But he was not officially a soldier, and after the train carried the militia to Richmond late in the afternoon of December 4, their duties fulfilled, Wilkes had every intention of returning to civilian life and resuming his chosen profession. But the managers of the Marshall Theatre resisted. Wilkes had vanished without warning less than an hour before curtain. He had been absent two weeks, obliging the rest of the company to scramble to cover his roles. His sudden, inexplicable disappearance was unsettlingly reminiscent of his father's erratic behavior, but Junius Brutus Booth's genius had compensated for his faults. John Wilkes Booth was not so richly blessed, and thus he was fired.

His term of unemployment was so brief, Wilkes reported cheerfully, that he had not enough time to write home about it. When the Richmond Grays learned that he had been sacked, a large contingent of the First Virginia Regiment marched upon the Marshall and demanded that the managers reinstate him. Cowering before the wrath of the soldiers, reluctant to offend the sons of the city's elite who formed its ranks, the managers promptly restored Wilkes to the company.

Then and thereafter, Asia enjoyed Wilkes's stories of his military adventure, but Edwin rebuked him for breaking his contract with the Marshall and jeopardizing his career all for a “mad lark” that proved entirely unnecessary, for neither rescue attempt nor attack on Charles Town had ever come. “The Richmond Grays are no better than a band of privileged boys playing at war,” Edwin groused via the post from Louisville. In a stinging flurry of letters, he rebuked Wilkes for deserting the company and for squandering the opportunities Edwin managed to secure for him despite his growing reputation as an arrogant, indolent minor player.

Asia knew that Wilkes chafed beneath Edwin's rule, even as he marveled at his brother's talent and benefitted from his success. The vast
difference in their rank was as evident at home as it was in the theatre world, for whenever Wilkes visited the Clarke residence, he could not avoid seeing the grand portrait of Edwin their mother had hung upon the drawing-room wall, or taking note of the laurel wreath she had arranged around the frame, or glancing at the scrapbook on the marble table nearby, in which she had carefully preserved the laudatory letters Edwin received from the leading members of society in the great cities where he had performed—New York, Boston, Washington City, New Orleans, and Philadelphia. It seemed to Asia, as it surely did to Wilkes, that he now shared the title of favorite son with Edwin, if he had not lost it entirely.

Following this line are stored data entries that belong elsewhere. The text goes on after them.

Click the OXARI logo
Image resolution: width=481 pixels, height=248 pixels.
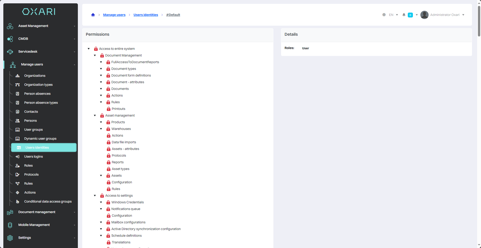tap(39, 12)
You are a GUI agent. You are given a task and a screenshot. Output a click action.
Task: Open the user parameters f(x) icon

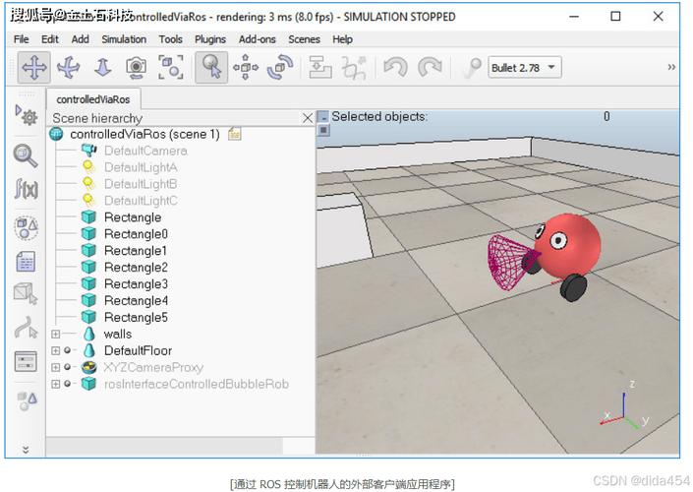coord(26,189)
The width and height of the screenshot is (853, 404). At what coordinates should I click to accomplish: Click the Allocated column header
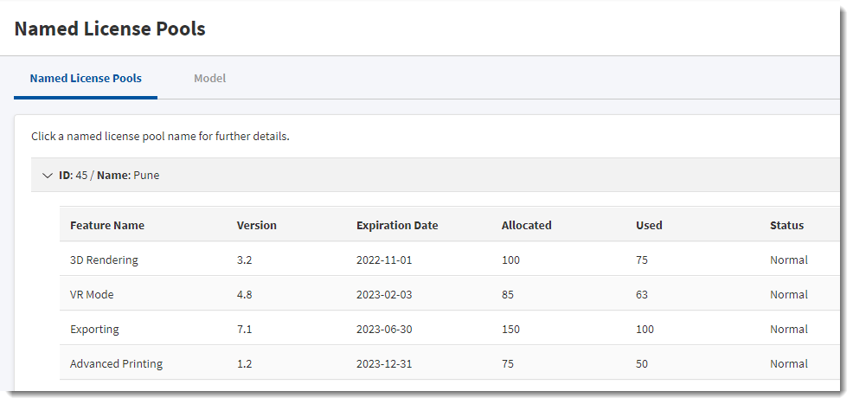526,226
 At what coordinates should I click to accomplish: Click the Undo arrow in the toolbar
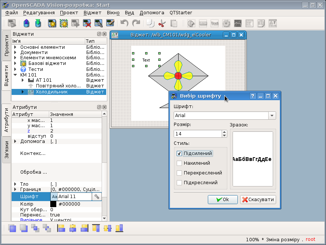[124, 23]
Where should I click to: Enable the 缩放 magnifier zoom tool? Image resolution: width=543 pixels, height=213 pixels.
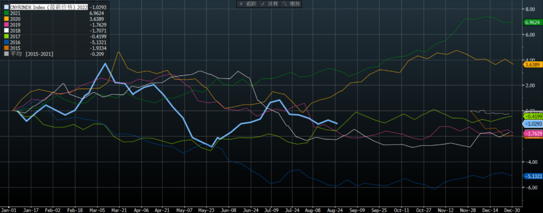point(291,4)

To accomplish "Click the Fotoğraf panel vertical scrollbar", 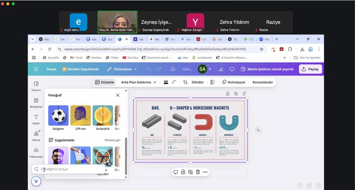I will [x=126, y=156].
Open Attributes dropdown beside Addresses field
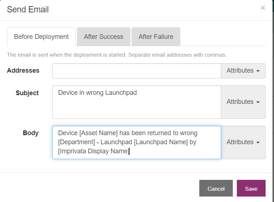The height and width of the screenshot is (202, 274). click(243, 71)
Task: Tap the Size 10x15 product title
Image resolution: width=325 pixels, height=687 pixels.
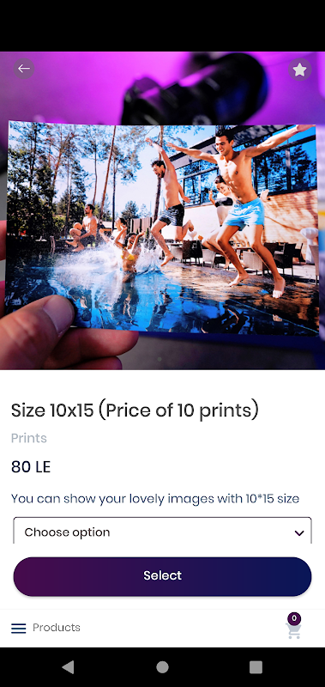Action: point(135,410)
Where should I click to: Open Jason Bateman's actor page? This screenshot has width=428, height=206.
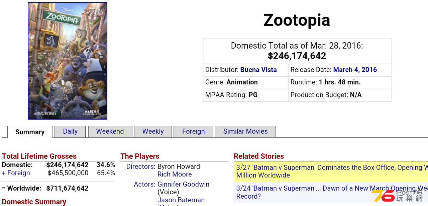[x=181, y=200]
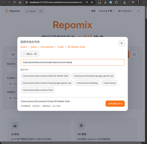Open browser home page icon
Screen dimensions: 147x144
(x=20, y=2)
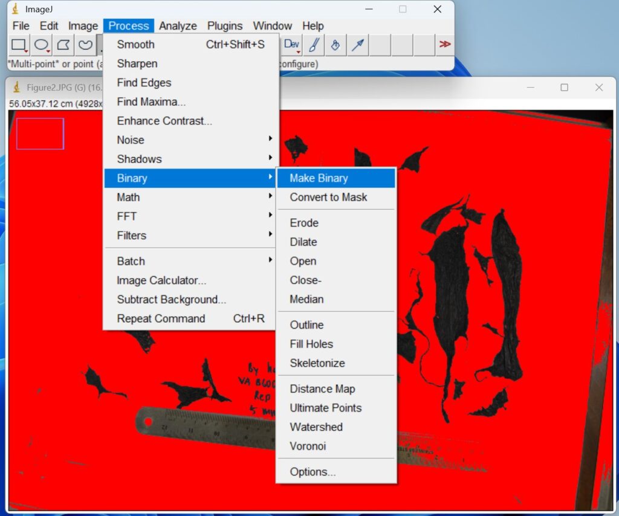Image resolution: width=619 pixels, height=516 pixels.
Task: Select the oval selection tool
Action: (41, 45)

But although Edwin was astonishingly gifted, he was far from perfect. He was prone to deep descents into melancholy, and he suffered from what he called the family curse—an overwhelming compulsion to drink. Asia could not fathom how Edwin had ever been tempted to indulge after seeing what liquor had done to their father, but after weeks, sometimes even months, of sobriety, he would suddenly disappear on a drinking binge several days in duration. His manager kept Edwin sober when he could and tended the trembling, hungover actor when he failed. In time the manager was replaced by a devoted new friend, the theatre critic Adam Badeau, who became Edwin's traveling companion, acting coach, literature tutor, and guide to the customs and manners of the elite circles of society to which Badeau had been born. Badeau succeeded better in the role of caretaker than the manager he had displaced, but even he was surpassed by another—a lovely, charming young actress named Mary Devlin.

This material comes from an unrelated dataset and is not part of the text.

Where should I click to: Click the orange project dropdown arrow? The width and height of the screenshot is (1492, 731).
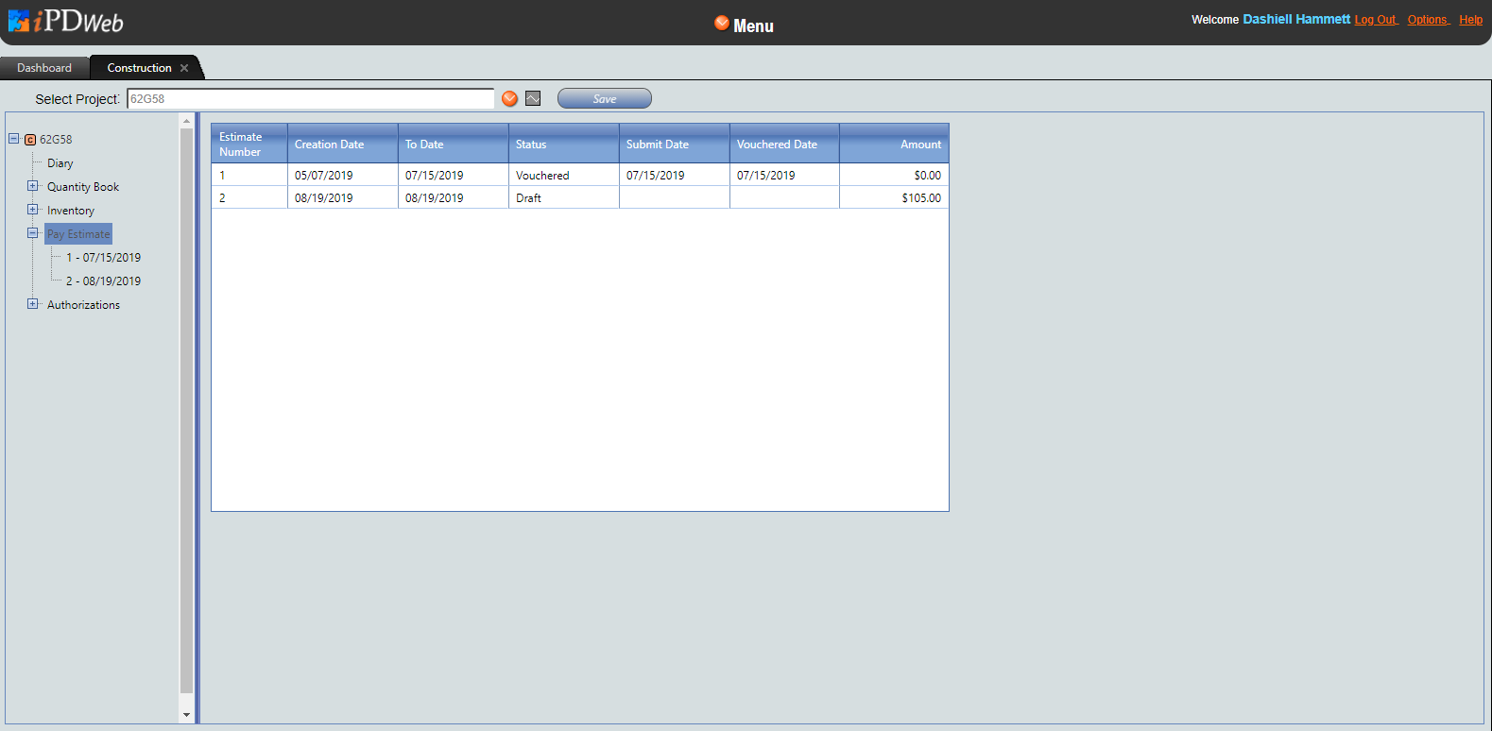point(510,99)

Edwin and Mary had first met in Richmond in 1856, when Mary played Juliet to Edwin's Romeo at the Marshall Theatre. Edwin had been immediately captivated by her exquisite, dark-haired beauty, her lively and intelligent mind, and her ineffable, warmhearted charm, but she was only sixteen, and the ten years that separated them included a sordid history of heavy drinking and—or so Asia suspected from bits of conversation between her brothers she chanced to overhear—shocking promiscuity on Edwin's part. “I have lost my heart,” he had written home to Mother shortly after they met. “It has found a resting place.” His love for Mary was so true that he believed he could never deserve her, and as soon as his term at the Marshall ended, he broke off all
contact with her. But two years later they met again in Boston, again in the roles of Romeo and Juliet. Mary was eighteen, Edwin was successful and sober, and his determination to protect her from himself melted away beneath the warmth of her affection. In time, Edwin asked her to become his wife.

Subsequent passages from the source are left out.